Direct and indirect effects of insulin on hepatic glucose production in diabetic depancreatized dogs during euglycemia.

Insulin suppresses glucose production (GP) via both extrahepatic (indirect) and hepatic (direct) effects. We have shown that the direct effect, undetectable in moderately hyperglycemic diabetic dogs, is restored by insulin-induced euglycemia. The first aim of the present study was to determine whether euglycemia per se, and not the excess insulin needed to obtain it, restores the direct effect of insulin on GP. Basal insulin was given portally in depancreatized dogs to attain only moderate hyperglycemia, then an additional insulin was given portally or peripherally to match the peripheral insulin levels and thus to obtain a greater hepatic insulinization with portal delivery. Plasma glucose was allowed to fall to euglycemia before a euglycemic clamp was performed. During euglycemia, there was a tendency (P=0.075) for greater suppression of GP by portal than peripheral insulin. Also, there was a significantly different effect of time (P=0.01) on GP in the two groups, with greater suppression over time in the portal group. The second aim was to test the hypothesis that because of inadequate hepatic insulinization and consequent lack of direct inhibition of GP, peripheral insulin replacement requires peripheral hyperinsulinemia to achieve euglycemia. Portal or peripheral insulin was given to achieve euglycemia and basal GP, and insulin levels were measured. More peripheral insulinemia was required with peripheral than portal insulin replacement to maintain similar euglycemia and GP. Our conclusions are as follows: (1) euglycemia per se is sufficient to acutely restore the direct effect of insulin on GP and (2) at euglycemia, peripheral replacement of insulin, as in insulin-treated diabetes, results in peripheral hyperinsulinemia but unchanged basal GP.

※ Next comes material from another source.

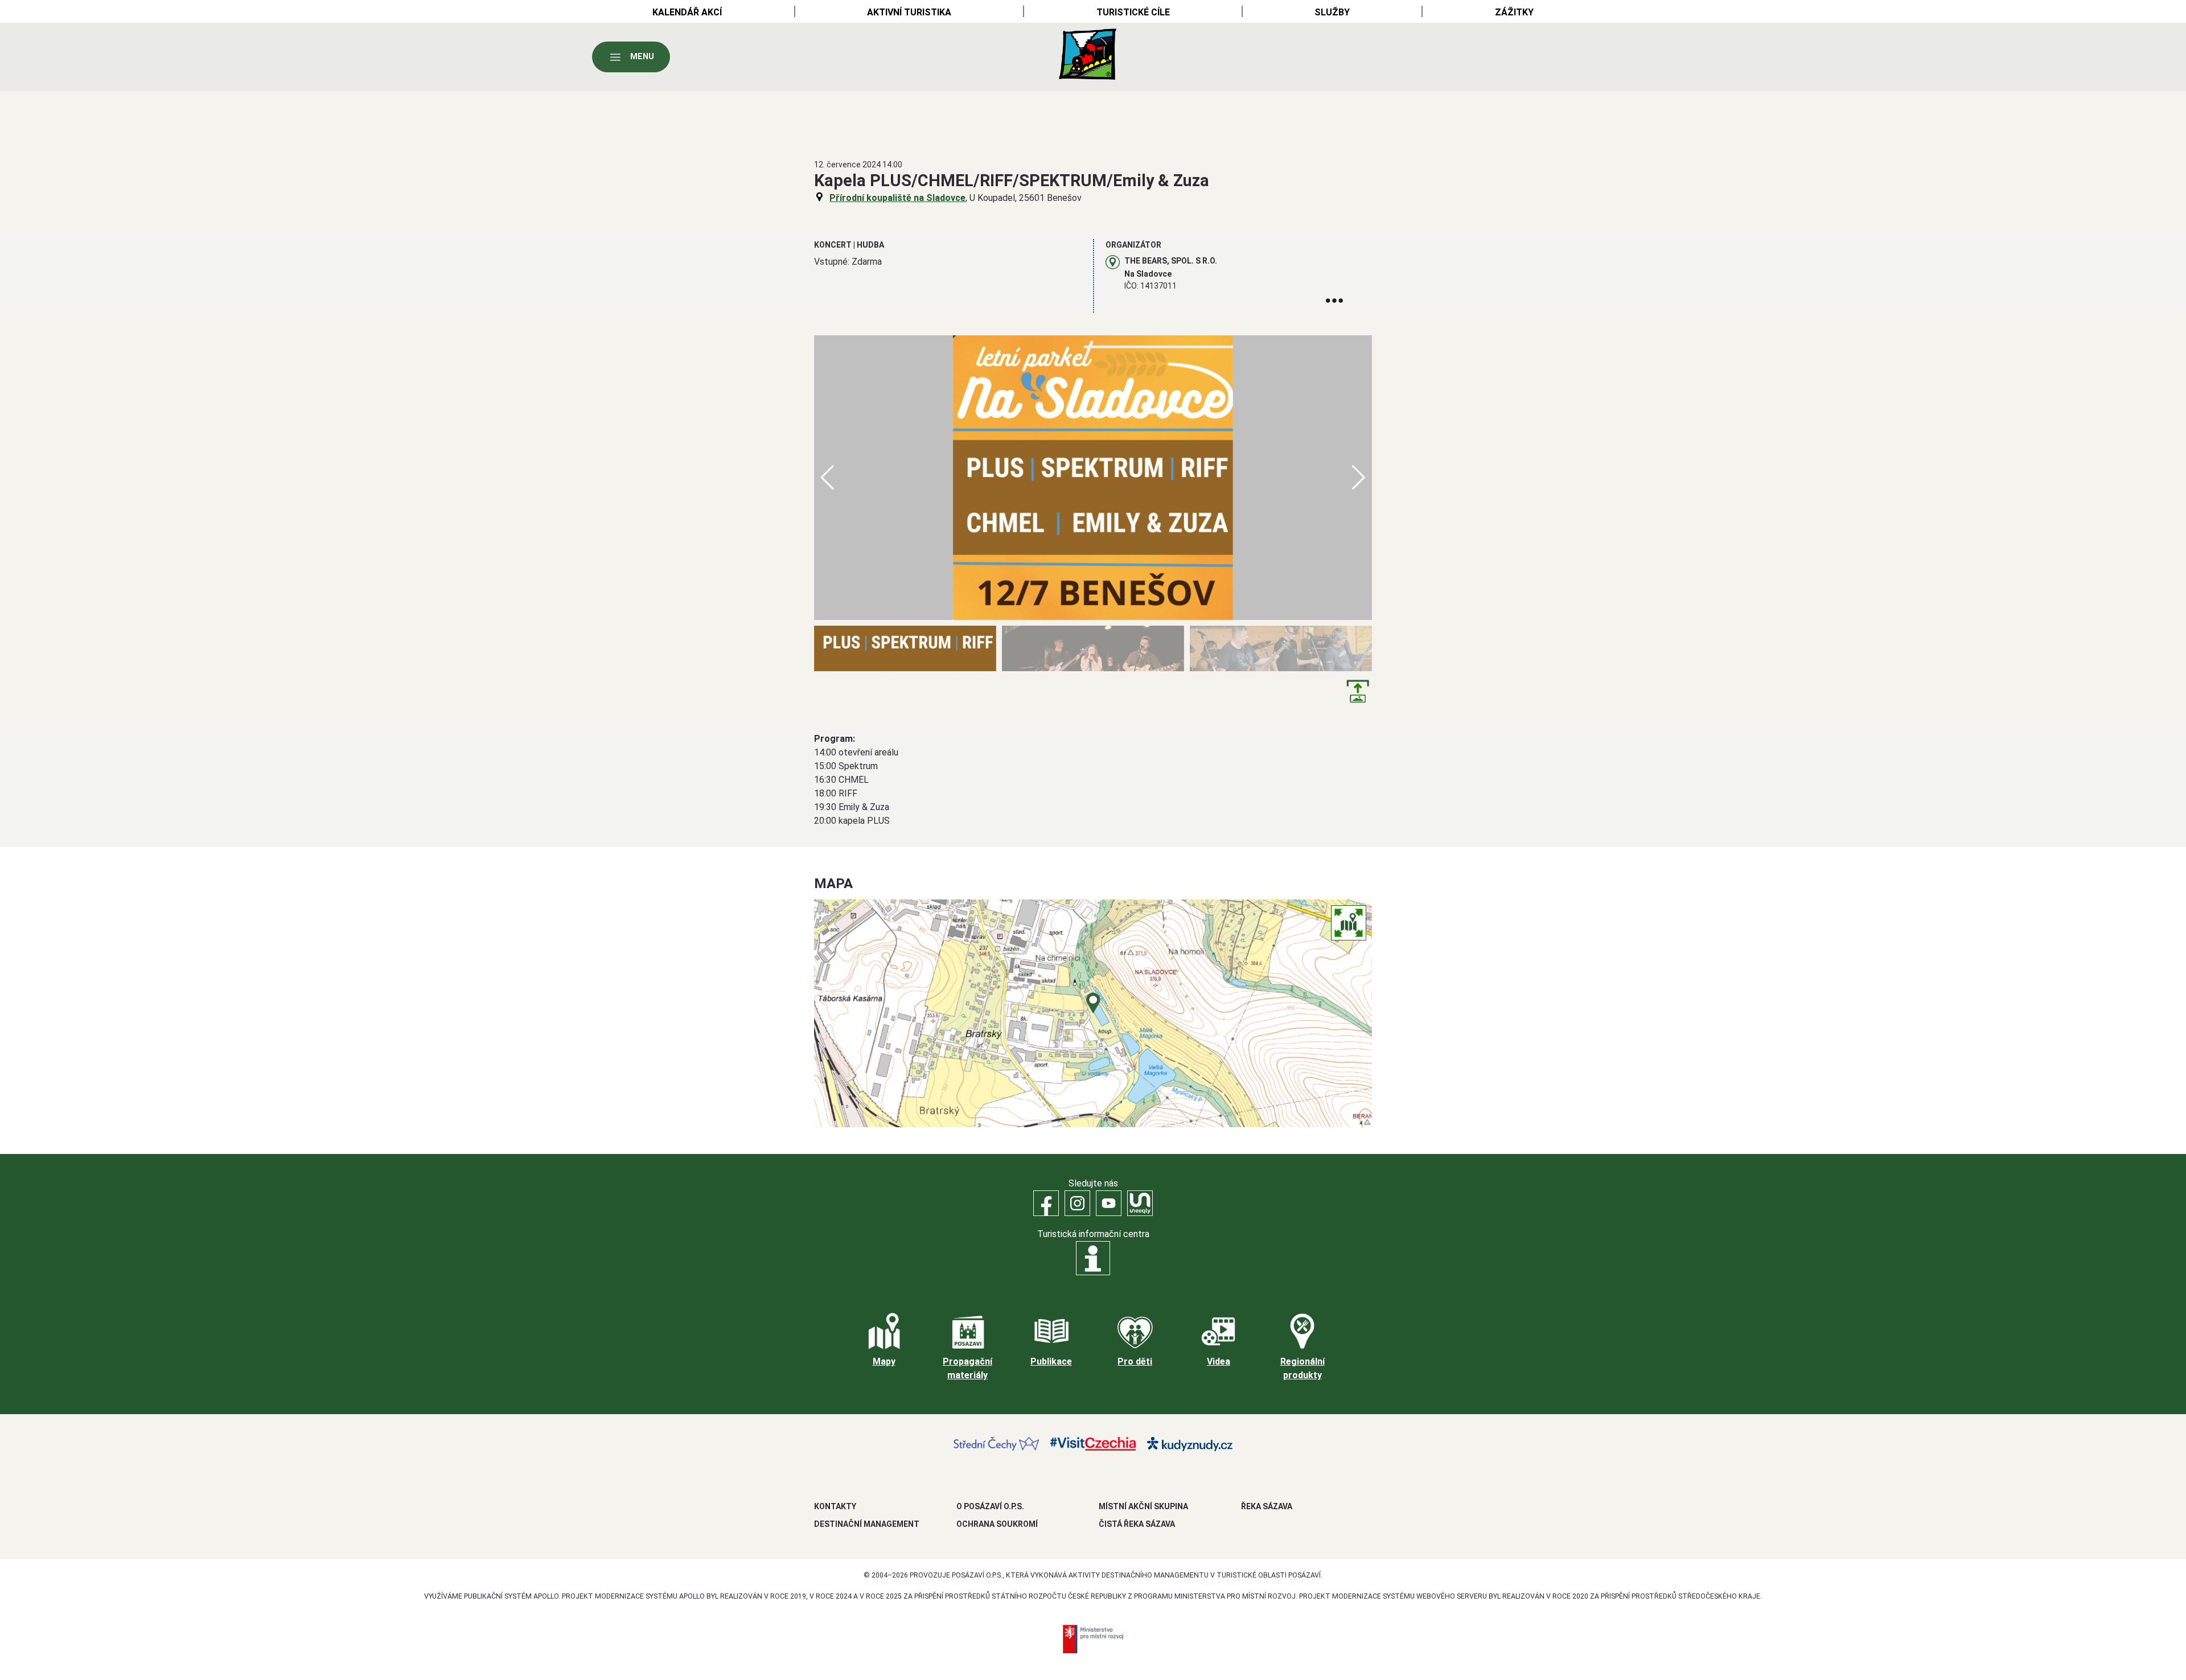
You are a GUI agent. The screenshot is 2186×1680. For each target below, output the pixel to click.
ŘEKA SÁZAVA (1266, 1506)
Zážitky (1514, 12)
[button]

Insulin inhibits glucose production by a direct effect in diabetic depancreatized dogs during euglycemia.

In our previous studies in nondiabetic dogs and humans, insulin suppressed glucose production (GP) by both an indirect extrahepatic and a direct hepatic effect. However, insulin had no direct effect on GP in diabetic depancreatized dogs under conditions of moderate hyperglycemia. The present study was designed to investigate whether insulin can inhibit GP by a direct effect in this model under conditions of euglycemia. Depancreatized dogs were made euglycemic (approximately 6 mmol/l), rather than moderately hyperglycemic (approximately 10 mmol/l) as in our previous studies, by basal portal insulin infusion. After approximately 100 min of euglycemia, a hyperinsulinemic euglycemic clamp was performed by giving an additional infusion of insulin either portally (POR) or peripherally at about one-half the rate (1/2 PER) to match the peripheral venous insulin concentrations. The greater hepatic insulin load in POR resulted in greater suppression of GP (from 16.5 +/- 1.8 to 12.2 +/- 1.6 micromol. kg(-1). min(-1)) than 1/2 PER (from 17.8 +/- 1.9 to 15.6 +/- 2.0 micromol. kg(-1). min(-1), P < 0.001 vs. POR), consistent with insulin having a direct hepatic effect in suppressing GP. We conclude that the direct effect of insulin to inhibit GP is present in diabetic depancreatized dogs under conditions of acutely induced euglycemia. These results suggest that, in diabetes, the prevailing glycemic level is a determinant of the balance between insulin's direct and indirect effects on GP.